The President was accompanied by his wife, Michelle, on the somber visit to the U.S. Naval Observatory, the official residence of the vice president.
The Obamas had been scheduled to host a reception at the White House, but it was canceled in light of Beau Biden’s death of brain cancer.
Politicians from both sides of the aisle expressed their sympathies for the veteran of the Iraq War who served eight years as Delaware’s attorney general.
Secretary of State Kerry called him “a son any father might hope to raise.”
Kerry, who served in the Vietnam War, noted that Beau chose to continue a year’s stint in the National Guard in Iraq rather than be appointed to the Senate seat his father left to become vice president in 2009.
Kerry said he’d never forget what the elder Biden said about his beloved son at the time.
“Beau is just so good,” Joe Biden said. “He’s so good.”

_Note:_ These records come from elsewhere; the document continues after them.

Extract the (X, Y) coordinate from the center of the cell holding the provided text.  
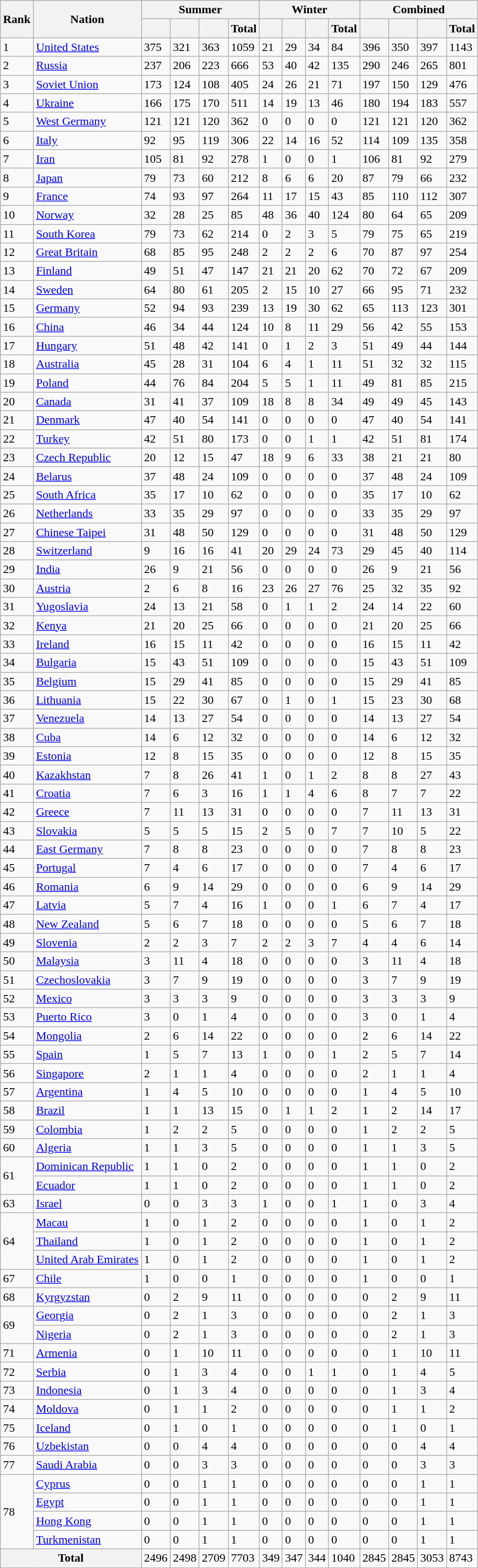
Kenya (87, 626)
Ireland (87, 644)
Nation (87, 19)
Japan (87, 177)
104 (244, 364)
63 (17, 1204)
Kazakhstan (87, 775)
321 (184, 47)
239 (244, 308)
Yugoslavia (87, 607)
150 (403, 84)
78 (17, 1512)
290 (375, 66)
801 (462, 66)
206 (184, 66)
Great Britain (87, 252)
1143 (462, 47)
2498 (184, 1559)
197 (375, 84)
397 (432, 47)
West Germany (87, 122)
476 (462, 84)
Turkmenistan (87, 1540)
Estonia (87, 756)
Belarus (87, 476)
Venezuela (87, 719)
147 (244, 271)
8743 (462, 1559)
Moldova (87, 1409)
Iceland (87, 1428)
Russia (87, 66)
Denmark (87, 420)
347 (294, 1559)
Nigeria (87, 1334)
143 (462, 402)
212 (244, 177)
123 (432, 308)
Ukraine (87, 103)
China (87, 327)
Rank (17, 19)
Brazil (87, 1110)
264 (244, 196)
375 (156, 47)
Italy (87, 140)
Malaysia (87, 961)
Kyrgyzstan (87, 1297)
Sweden (87, 290)
Argentina (87, 1092)
Cuba (87, 737)
511 (244, 103)
Latvia (87, 906)
153 (462, 327)
Finland (87, 271)
South Korea (87, 234)
Belgium (87, 681)
Lithuania (87, 700)
279 (462, 159)
Bulgaria (87, 663)
Czechoslovakia (87, 980)
350 (403, 47)
237 (156, 66)
110 (403, 196)
1059 (244, 47)
Winter (310, 10)
Combined (419, 10)
Armenia (87, 1353)
Puerto Rico (87, 1017)
Australia (87, 364)
7703 (244, 1559)
Serbia (87, 1372)
Canada (87, 402)
United Arab Emirates (87, 1260)
Soviet Union (87, 84)
South Africa (87, 495)
349 (271, 1559)
Georgia (87, 1316)
183 (432, 103)
India (87, 570)
219 (462, 234)
396 (375, 47)
278 (244, 159)
Croatia (87, 793)
112 (432, 196)
Norway (87, 215)
1040 (344, 1559)
Turkey (87, 439)
Macau (87, 1223)
214 (244, 234)
Mongolia (87, 1036)
Singapore (87, 1073)
2709 (214, 1559)
113 (403, 308)
248 (244, 252)
194 (403, 103)
Romania (87, 887)
301 (462, 308)
254 (462, 252)
Israel (87, 1204)
77 (17, 1465)
Dominican Republic (87, 1167)
Austria (87, 588)
Greece (87, 812)
223 (214, 66)
2496 (156, 1559)
Czech Republic (87, 457)
106 (375, 159)
Mexico (87, 999)
144 (462, 346)
363 (214, 47)
Chile (87, 1279)
Chinese Taipei (87, 532)
108 (214, 84)
Summer (200, 10)
Thailand (87, 1241)
166 (156, 103)
119 (214, 140)
Slovakia (87, 831)
Netherlands (87, 513)
3053 (432, 1559)
105 (156, 159)
557 (462, 103)
Poland (87, 383)
United States (87, 47)
57 (17, 1092)
358 (462, 140)
Spain (87, 1055)
Uzbekistan (87, 1447)
307 (462, 196)
Portugal (87, 868)
Indonesia (87, 1390)
174 (462, 439)
Algeria (87, 1148)
69 (17, 1325)
175 (184, 103)
Saudi Arabia (87, 1465)
Ecuador (87, 1185)
215 (462, 383)
344 (317, 1559)
405 (244, 84)
180 (375, 103)
115 (462, 364)
Switzerland (87, 551)
Cyprus (87, 1484)
246 (403, 66)
265 (432, 66)
France (87, 196)
39 (17, 756)
666 (244, 66)
170 (214, 103)
Colombia (87, 1129)
East Germany (87, 850)
Hungary (87, 346)
94 (184, 308)
306 (244, 140)
Egypt (87, 1503)
Iran (87, 159)
Germany (87, 308)
Hong Kong (87, 1521)
204 (244, 383)
59 (17, 1129)
205 (244, 290)
New Zealand (87, 924)
Slovenia (87, 943)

Kerry cited the younger Biden’s devotion to his country.
“He was filled with a sense of honor, duty and humility — to the core,” Kerry said. “The tragic loss of the good, the young and the brave has haunted me for a long, long time now — and again today, with Beau’s passing.”
Bill and Hillary Clinton offered condolences on Twitter.
“We pray for the strength of his wonderful family,” Bill Clinton tweeted.
House Speaker John Boehner (R-Ohio) and potential Republican presidential nominees Jeb Bush, Scott Walker, Rick Santorum and Mike Huckabee also offered words of comfort.
Beau Biden had planned to run for governor of Delaware next year.
He suffered a mild stroke in 2010 and underwent surgery at a Texas cancer center to remove a lesion from his brain three years later.
He was only 3 when he and his brother survived a 1972 car crash that killed their mother and sister — just weeks after Joe Biden was elected to the Senate.